Articles & Blogs

Quality and processes

22 August 2007
Vineet Nayar

What, truly, is a process? Is it merely a procedure? A progression? A method? I feel that it is all of these and more. In the context of the industry and the modern world, the processes most relevant to us were probably defined during the Industrial Revolution of 18th-19th century Europe. The manufacturing industry, as it evolved, felt the need to have in place methodologies that the individuals utilising them would adhere to. This was for a very simple reason. It was no longer economically viable to continue working in a mechanised environment with a large body of supervisory staff at hand to manage workers. It skewed the ratio and economics way too much. Hence, we had the first industrial processes.

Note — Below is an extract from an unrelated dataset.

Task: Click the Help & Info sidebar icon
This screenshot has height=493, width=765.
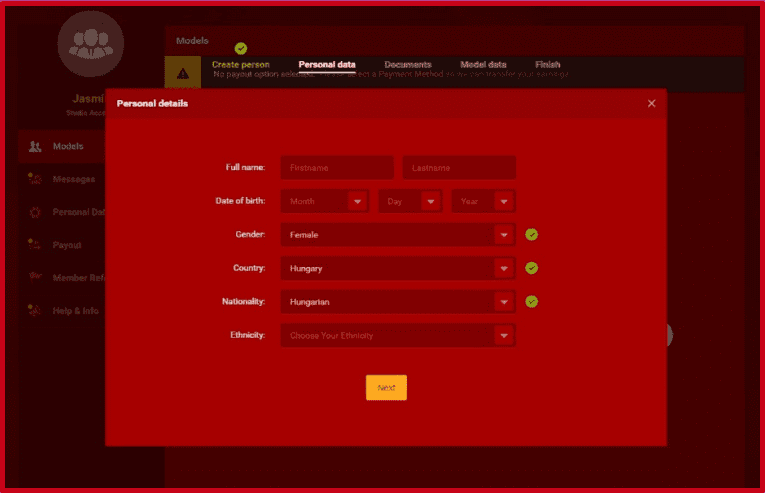Action: coord(35,310)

Today, we have innumerably more processes. There are processes for everything, from training people to developing e-mail clients. We have made great strides in the development of processes but our thinking, and therefore the premise of these processes, is sometimes outdated. At times, though definitely not always, we are still using industrial-era techniques to address information-era challenges and maybe it's time to wake up and smell the coffee. I am the last person on earth to challenge the efficacy of processes - God knows that I have relied heavily on them, often enough in the past.

In fact, if there was a way of building into processes, intelligent human judgement and the capability to see whether or not the process could be applied successfully in a given situation, I am sure a lot fewer of us would have jobs.

However, that is not the case and is unlikely to be so, because a process, to be successful, has to necessarily be rigid. There would be no point to a process if it did not adhere strictly to the parameters that define it.

Therefore, even the tricky task of undertaking to refining a process can only ultimately be done by people, no matter how many other processes exist in the interim space between them. Having said this, I still feel that it would be impossible to envisage the modern world without processes. In fact, for everything that one does, like buying groceries and taking them to the supermarket checkout counter, or even conducting medical research, there is a well-defined process from which we cannot deviate, unless we are willing to face total and utter chaos and a sharp drop in productivity.

If we stick by the baseline of a process, i.e. ensuring a specific, pre-defined level of quality in the end product or service, I feel that we cannot go wrong with them. And in order to stick to the baseline, the people have to be trained in those processes and the training in turn, is a process all by itself.

This is the point at which we realise that the two are so fundamentally correlated, so inextricably linked, that there is no getting away with ignoring either one or the other.